New Computer or ERP System … What could possibly go wrong?


ERP


So... Your organisation has decided that it wants to transform and change their ERP or computer system from whatever it might be now to something different and innovative. Its willing to make the Investment and its raring to go… What could possibly go wrong? Plenty... is the short answer.

 

In my experience, these types of changes all start off with the right intention, but somehow it all goes pear-shaped as we enter the execution phase. And it doesn’t really matter what ERP tool it is... the failures are not really about the tool, which is interesting and should tell us all something – the constants are the process, and the people. How the tool is adapted or applied, and the Mgmt. of the Change or Gaps is the key piece in all the examples that I have been privy to in my career. More on that later… 

 

I recently was involved in improving an implementation of an ERP in the fulfilment and supply chain part of a very large manufacturing business. The business had been operating close to two years on the platform, and despite the challenges, was making the tool work the best it could. The desire of the organisation was to minimise any bespoke developments and reengineer the processes – sounds reasonable, I guess.  

 

The question is… HOW?


Well, initially this was achieved with a myriad of workarounds in process and a very confused RACI, i.e. Everyone not operating in their lane but operating in somebody else’s lane… and a whole bag of band aids on the processes…What was the current state? Tired people, a very tired business, and a lot of upset customers – both internal and external. 

 

Coming into this was as difficult a situation as it was challenging. The first barrier was understanding what everyone’s challenges were…  not surprisingly everyone mostly wanted the same thing… easier to use, more productivity, easier to understand and a better outcome for the customers. Ah yes, the customer it is.

 

No one disputed “THE WHAT”, but there was a very different view of ”THE HOW”. 

 

What this suggests is that the core work on GAP analysis and HOW the gaps would be managed, is the piece of work that was either missing or glossed over in the planning stages of the project. This is not uncommon and is really what can make or break the change readiness of a project of this scale and magnitude.

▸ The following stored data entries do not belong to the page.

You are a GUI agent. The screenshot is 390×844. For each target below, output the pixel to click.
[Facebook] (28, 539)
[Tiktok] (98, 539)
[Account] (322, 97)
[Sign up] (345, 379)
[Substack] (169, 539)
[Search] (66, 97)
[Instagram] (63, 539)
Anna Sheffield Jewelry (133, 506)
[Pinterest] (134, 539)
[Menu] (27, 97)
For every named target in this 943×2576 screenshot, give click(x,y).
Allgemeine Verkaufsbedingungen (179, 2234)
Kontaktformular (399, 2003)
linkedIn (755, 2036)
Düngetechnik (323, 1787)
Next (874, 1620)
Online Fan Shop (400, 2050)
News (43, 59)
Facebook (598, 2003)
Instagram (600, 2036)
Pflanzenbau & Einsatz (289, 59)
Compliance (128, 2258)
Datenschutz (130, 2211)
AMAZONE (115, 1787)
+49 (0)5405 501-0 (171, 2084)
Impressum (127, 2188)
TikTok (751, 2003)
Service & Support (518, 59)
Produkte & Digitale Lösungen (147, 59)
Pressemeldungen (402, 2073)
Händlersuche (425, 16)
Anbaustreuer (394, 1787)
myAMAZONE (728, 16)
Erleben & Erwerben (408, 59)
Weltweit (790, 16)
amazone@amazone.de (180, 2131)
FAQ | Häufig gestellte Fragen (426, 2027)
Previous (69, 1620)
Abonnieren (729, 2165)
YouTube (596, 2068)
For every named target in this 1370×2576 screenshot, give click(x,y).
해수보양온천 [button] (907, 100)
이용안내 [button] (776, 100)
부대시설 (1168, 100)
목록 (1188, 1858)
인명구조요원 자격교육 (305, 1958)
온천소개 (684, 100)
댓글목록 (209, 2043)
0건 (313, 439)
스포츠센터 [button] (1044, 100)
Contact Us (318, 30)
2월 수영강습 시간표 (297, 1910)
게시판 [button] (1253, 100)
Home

There was an ASIS review and a TO BE review – so we can tick those off our task plan… but the vital bit missing was … what changes are we going to make to People (role) or the Process (ways we work) in the absence of the tool automating the business need/requirement. 

 

This is the essence of the Transformation - and it’s not really part of the IT (technical) teams work to enable – it is part of the Business Owners and leaders to land this before they start the move over or whilst the technical build is in play.

 

That all sounds easy enough… what’s the problem? Well, the issue is Time, Resource and Cost. How do you quantify a benefit that you are planning to have – minimal disruption and maximise adherence to the change, before you have executed the change? 

 

There are many case studies that you can all read about that clearly show that the INVESTMENT in the Front-end loading and GAP readiness pieces , and the projects that do this well, usually have a better implementation and whilst there may be a change impact, the ride down the change curve is not as steep and the stakeholders can generally workout themselves how to get back up the mountain and out of the valley. This is because the TEAMS have already had to collaborate and work out a way forward - this includes roles, process, and how the tool will be used AHEAD of the change. The mindset for the adaptation to change is already being embedded, well ahead of the change implementation. 

 

A few years ago, I had a similar experience on a project of similar scale and difficulty. This time it was in a Distribution business – many sites and geographically spread out. 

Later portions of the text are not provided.